Why Speakers Earn $30,000 an Hour - Confessions of a Public Speaker - baha_man
http://oreilly.com/social-media/excerpts/9780596802004/why-speakers-earn-30k-an-hour.html
======
oldgregg
I spent 7 years helping to build one of the largest speaking bureaus in the
country before leaving a couple years ago to launch an unrelated startup.
Couple observations:

The business is dominated by celebrities. If you are an event planner often
all you care about is getting people to show up-- so you'll pay $30k for a
celebrity who is a lousy speaker over $5k for someone who is a real expert.

We made a real effort to develop some tech related speakers but it was
difficult to do. It's not worth it for a large agency to book 1-2k
engagements. More importantly, if you want to have a speaking career you have
to be consistent in your pricing. You can't charge someone $5k for a speech
and then give your next speech away for $500. Most tech speakers if you tell
them they can't accept any dates less than $5k they really don't like that.
Often what has gotten them recognition is giving away their content (both on
the web and speaking) for free or nearly-free and so the shift is hard to make
because in the short term they have to turn down free exposure.
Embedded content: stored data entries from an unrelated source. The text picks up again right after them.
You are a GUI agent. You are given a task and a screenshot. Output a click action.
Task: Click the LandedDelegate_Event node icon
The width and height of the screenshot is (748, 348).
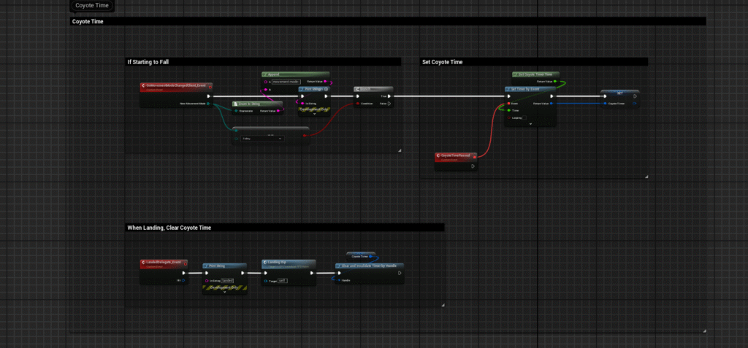142,262
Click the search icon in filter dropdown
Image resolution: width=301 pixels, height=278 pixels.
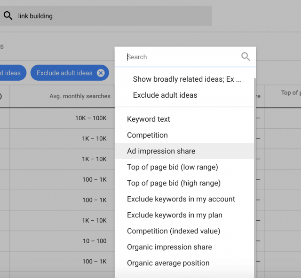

Sadly most of the tech speakers making 10-20k are total wankers. You've
probably never heard of them and they are mostly full of shit. They haven't
done anything particularly remarkable but they have their pitch down and know
how to sell it to bureaus and CEOs. I've seen people walk away with $15k for a
one hour talk about how second life is the future of business accompanied by a
walk through-- and the audience walks away with a big chubby. What a joke.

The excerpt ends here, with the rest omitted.